Он оглянулся и снова кинул камень, заскакавший по воде.
— Вот здесь мне должно стать интересно, — теперь Извечный повернулся всем телом к Давыдову-младшему. — Готов выслушать ваш план действий, юноша. Буду признателен.
— Сколько раз на ваших глазах происходило такое? — спросил Михаил.
— Гибель миров? — Извечный пожал плечами. — Сложно сказать. Десять раз. Может, двенадцать. Миры часто гибнут, а на их месте возникают новые. Это закон природы, круг жизни, если хотите, молодой человек.
— И всегда было так?
— Хороший вопрос, — довольно кивнул Давыдов. — Мне тоже интересен ответ.
— Действительно хороший, — подтвердил Извечный. — Отвечаю. Мальчик прав, так было не всегда. Я говорил твоему отцу, юноша: мы заплатили за вечную жизнь большую цену. Мы потеряли способность изменять реальность тогда же, когда расстались с эмоциями. Существо, не способное любить, ненавидеть, радоваться или скорбеть, не может быть творцом. Творить — это страдать и радоваться! Это цена за бессмертие — большая, но не чрезмерная. Мы приняли такие условия игры и не собираемся от них отказываться. Демиурги умерли, но зато у нас в запасе вечность.
— Вечность? — переспросил Давыдов-младший и посмотрел на Извечного совершенно взрослым, тяжелым взглядом. — Сколько миров вы уже потеряли, Сергей Борисович? Сколько потеряете? Где вы, живущие между мирами, будете жить, когда не будет никакого «между»? В пустоте?
— И зачем, — добавил Денис, — нужна вечность, в которой нет ничего, кроме самой вечности? Это же не жизнь, Сергей Борисович! Это функция от обмена веществ. Вечность, протекающая в промежутке между едой и дефекацией, называется другим словом.

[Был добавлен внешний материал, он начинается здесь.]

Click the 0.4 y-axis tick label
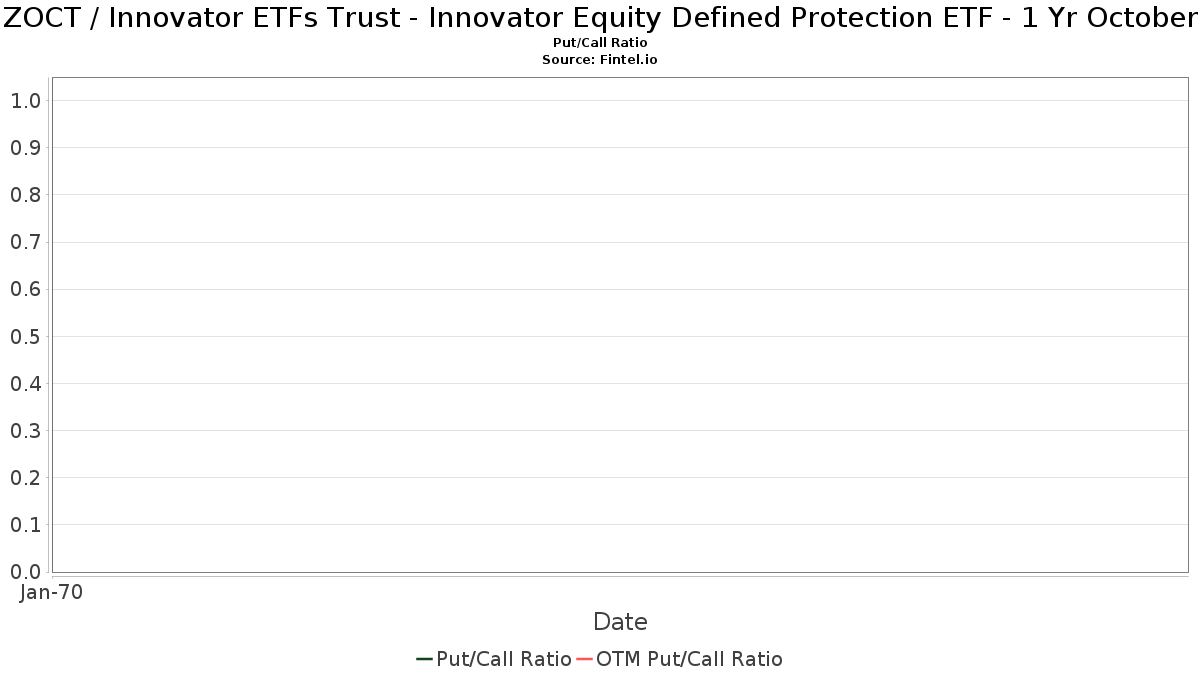This screenshot has height=675, width=1200. [26, 383]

— Однако вы нам ее вернули, — возразил Извечный. — Спасибо вам. Я выиграл важный для меня спор, вы нашли решение своей проблемы и одновременно разрешили и нашу. Так что оставьте свой снобизм, если смотреть глобально, любая вечность состоит из еды и дефекаций. Ваша раса способна чувствовать, способна смешивать и добро, и зло, значит, она способна Творить. Зачем вам повторять наш путь? Сегодня вы доказали, что среди вас еще могут рождаться демиурги. Да, для этого нужна инициация, совпадение, но главное — вы на это способны! А мои коллеги по наивности пытались заменить чудо творения технологиями.
— Это вы о нас? — спросил Кирилл.
Он опирался на Киру и Карину, правая нога джамп-мастера была взята в самодельный лангет.
Давыдов удовлетворенно хмыкнул. Как для хирурга-косметолога, у Карины получилось весьма неплохо.
— Да, — кивнул Извечный. — О вас. Технологии ничего не решили, только усугубили процесс. Надежды оказались ложными, каждый порванный узел делал ситуацию хуже.